The proposed ASU would update the FASB’s ASC Master Glossary by adding definitions of both environmental credits and the related environmental credit obligations. An environmental credit, which may be acquired, internally generated, granted by a regulatory agency (or its designee(s)), or received in a nonreciprocal transfer that is not a grant from a regulator or its designee, would be defined as enforceable right that meets all of the following criteria:

  • Lacks physical substance and is a not financial asset,
  • Is represented to prevent, control, reduce, or remove emissions or other pollution,
  • Is separately transferable in an exchange transaction, and
  • Is not an income tax credit that may be used to settle an entity’s income tax liability, regardless of whether the entity has a tax liability or intends to use the credit for that purpose.
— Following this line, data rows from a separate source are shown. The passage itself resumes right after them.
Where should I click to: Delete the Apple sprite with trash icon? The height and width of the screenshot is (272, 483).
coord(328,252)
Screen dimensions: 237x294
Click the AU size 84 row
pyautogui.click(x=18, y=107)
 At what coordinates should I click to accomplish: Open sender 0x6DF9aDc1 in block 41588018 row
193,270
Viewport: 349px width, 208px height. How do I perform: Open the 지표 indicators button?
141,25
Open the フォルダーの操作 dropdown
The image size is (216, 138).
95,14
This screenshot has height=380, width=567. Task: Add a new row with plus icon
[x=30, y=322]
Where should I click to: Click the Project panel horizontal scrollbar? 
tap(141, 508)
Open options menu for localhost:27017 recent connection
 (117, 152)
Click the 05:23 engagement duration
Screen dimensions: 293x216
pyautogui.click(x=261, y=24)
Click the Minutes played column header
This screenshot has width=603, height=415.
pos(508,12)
An environmental credit may take many forms including credits, certificates, allowances and offsets (e.g., corporate average fuel economy credits, renewable identification numbers and renewable energy certificates).
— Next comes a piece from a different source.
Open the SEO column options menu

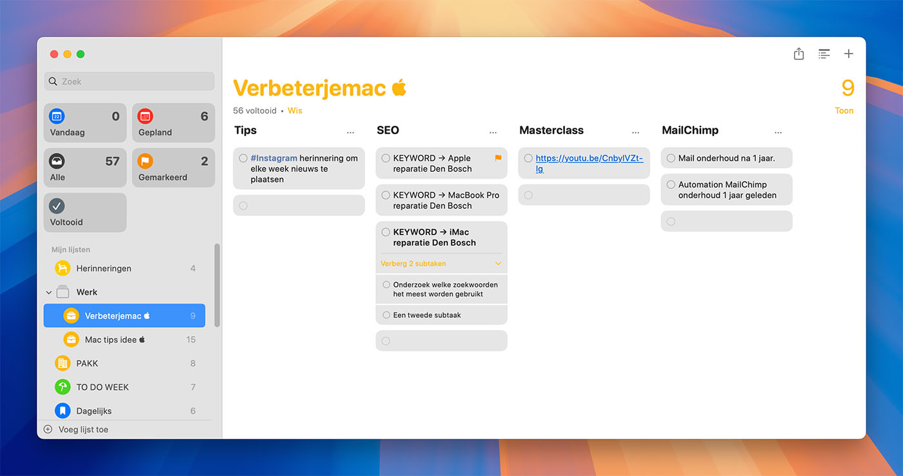tap(493, 131)

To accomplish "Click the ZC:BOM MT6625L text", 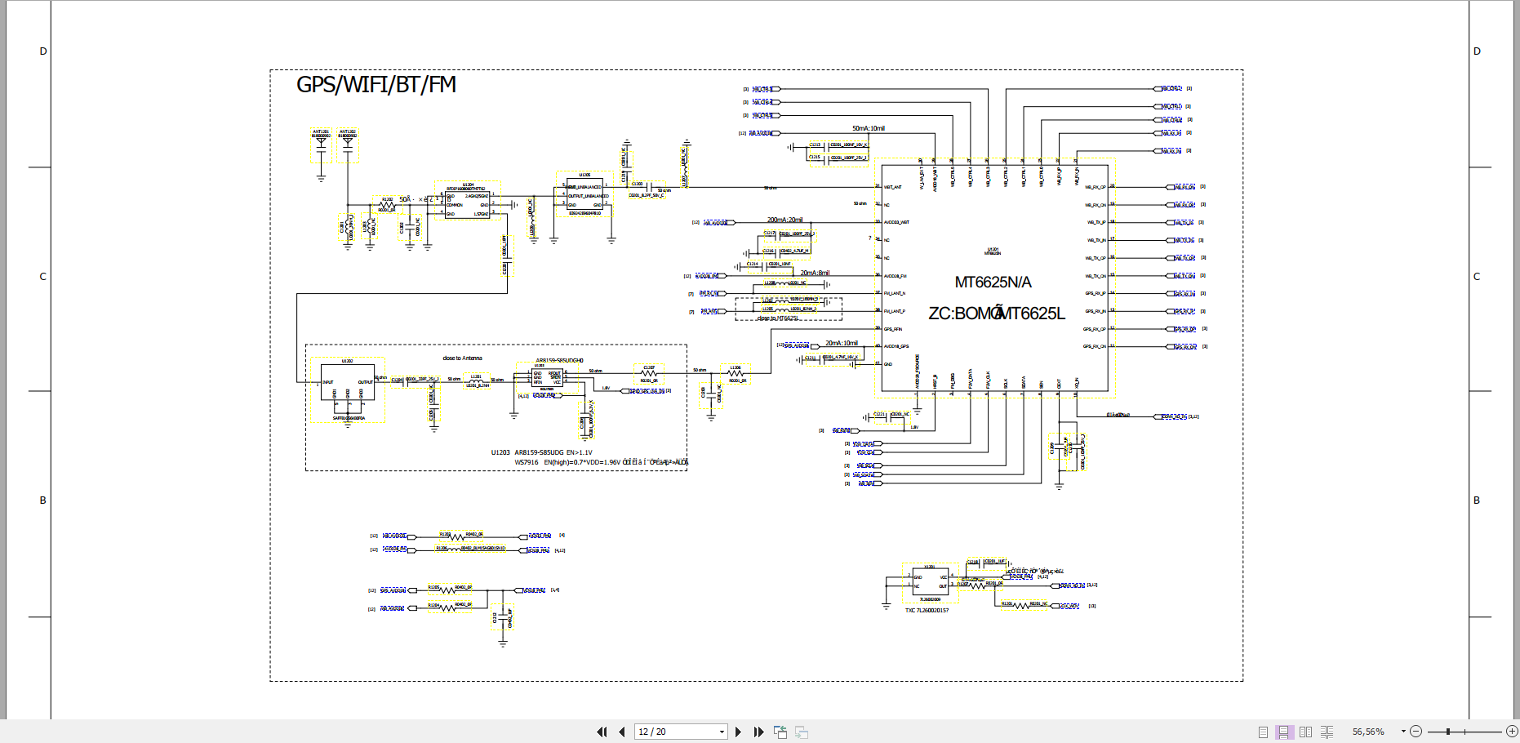I will 996,314.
An environmental credit obligation would be defined as a regulatory compliance obligation arising from existing or enacted laws, statutes, or ordinances represented to prevent, control, reduce or remove emissions or other pollution that may be settled with environmental credits. Obligations within the scope of ASC Subtopic 410-30 would not be environmental credit obligations.

Under the proposed ASU, environmental credits would be recognized as assets when it is probable that the environmental credit will either be used to settle an environmental credit obligation or transferred in an exchange transaction. Costs to obtain environmental credits that do not meet the criteria to be recognized as an asset would be expensed as incurred. Environmental credit obligations generally would be recognized as liabilities when events occurring on or before the reporting date result in an environmental credit obligation. In determining whether a liability should be recognized, the amendments in the proposed ASU would require that an entity assume that the reporting date is the end of the compliance period regardless of whether the compliance period ends on that date.
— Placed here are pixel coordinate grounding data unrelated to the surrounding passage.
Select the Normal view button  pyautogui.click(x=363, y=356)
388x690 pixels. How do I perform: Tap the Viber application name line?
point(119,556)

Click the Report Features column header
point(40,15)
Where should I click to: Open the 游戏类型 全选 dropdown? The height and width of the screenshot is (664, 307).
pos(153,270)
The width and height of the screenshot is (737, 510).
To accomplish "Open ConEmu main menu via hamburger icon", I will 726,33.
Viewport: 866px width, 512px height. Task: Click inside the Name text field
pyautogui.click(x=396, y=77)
For both environmental credits and environmental credit obligations, the proposed ASU also provides initial and subsequent measurement, presentation and disclosure requirements.

The FASB will determine the effective date for the proposed ASU, and whether early application should be permitted, after considering feedback from stakeholders.

Entities would be required to apply the amendments in the proposed ASU retrospectively through a cumulative-effect adjustment to the opening balance of equity as of the beginning of the annual period of adoption. Entities would not be permitted to recast any financial statement information before the period of adoption.

Stakeholders are encouraged to review and provide input on the proposed ASU by April 15, 2025.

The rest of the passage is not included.